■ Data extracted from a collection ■

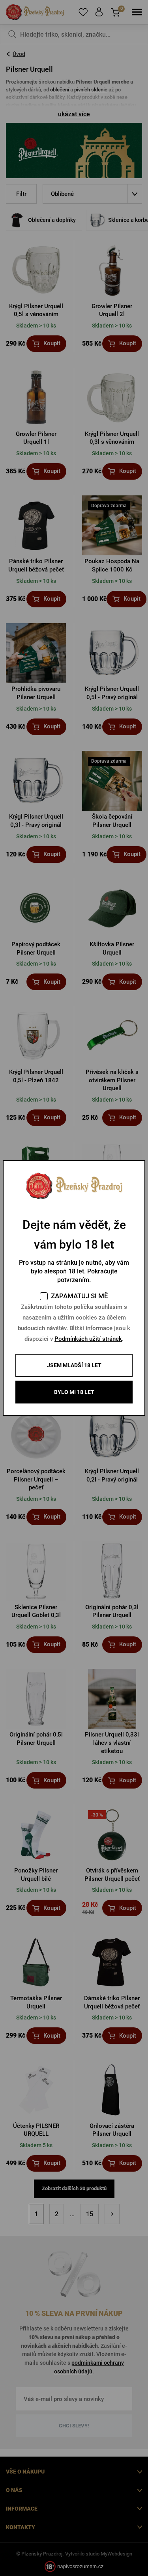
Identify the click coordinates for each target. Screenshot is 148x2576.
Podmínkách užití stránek (88, 1338)
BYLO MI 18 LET (74, 1392)
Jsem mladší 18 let (74, 1365)
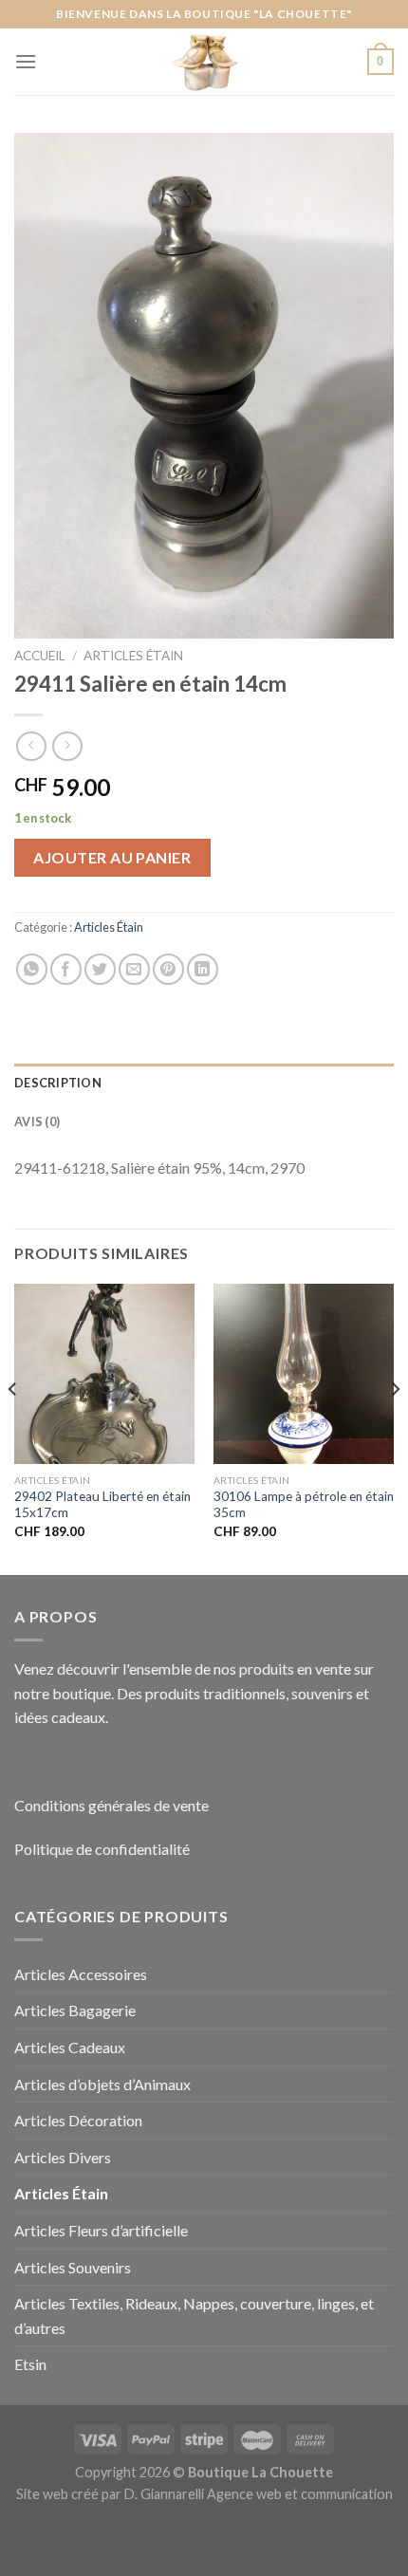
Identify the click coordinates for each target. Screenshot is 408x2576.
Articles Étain (133, 655)
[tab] (204, 1083)
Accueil (39, 655)
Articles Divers (62, 2157)
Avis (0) (37, 1121)
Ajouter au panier (112, 857)
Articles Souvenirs (72, 2267)
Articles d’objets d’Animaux (102, 2084)
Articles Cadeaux (69, 2047)
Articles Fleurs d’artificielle (101, 2230)
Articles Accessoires (80, 1974)
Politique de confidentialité (102, 1849)
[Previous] (13, 1427)
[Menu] (25, 61)
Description (58, 1082)
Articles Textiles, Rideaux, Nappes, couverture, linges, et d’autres (194, 2315)
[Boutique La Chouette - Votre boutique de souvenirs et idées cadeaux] (204, 61)
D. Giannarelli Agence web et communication (258, 2494)
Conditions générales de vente (111, 1805)
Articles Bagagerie (75, 2010)
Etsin (30, 2364)
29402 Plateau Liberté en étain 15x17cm (102, 1505)
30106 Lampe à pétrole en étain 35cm (303, 1505)
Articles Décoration (78, 2120)
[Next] (394, 1427)
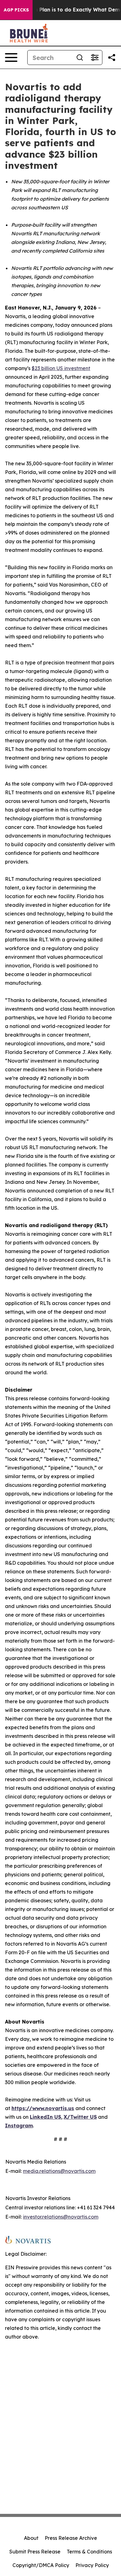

■ Assigned task ■
An exact copy of all the entries is required, and it must contain no pictures.

■ Answer box ■
Identify the click coordinates for each target. Screenshot is 148x2576.
Podmínkách užití stránek (88, 1338)
BYLO MI 18 LET (74, 1392)
Jsem mladší 18 let (74, 1365)
Identify the click coordinates for each target. Screenshot is 408x2576.
Articles Étain (133, 655)
[tab] (204, 1083)
Accueil (39, 655)
Articles Divers (62, 2157)
Avis (0) (37, 1121)
Ajouter au panier (112, 857)
Articles Souvenirs (72, 2267)
Articles d’objets d’Animaux (102, 2084)
Articles Cadeaux (69, 2047)
Articles Fleurs d’artificielle (101, 2230)
Articles Accessoires (80, 1974)
Politique de confidentialité (102, 1849)
[Previous] (13, 1427)
[Menu] (25, 61)
Description (58, 1082)
Articles Textiles, Rideaux, Nappes, couverture, linges, et d’autres (194, 2315)
[Boutique La Chouette - Votre boutique de souvenirs et idées cadeaux] (204, 61)
D. Giannarelli Agence web et communication (258, 2494)
Conditions générales de vente (111, 1805)
Articles Bagagerie (75, 2010)
Etsin (30, 2364)
29402 Plateau Liberté en étain 15x17cm (102, 1505)
30106 Lampe à pétrole en étain 35cm (303, 1505)
Articles Décoration (78, 2120)
[Next] (394, 1427)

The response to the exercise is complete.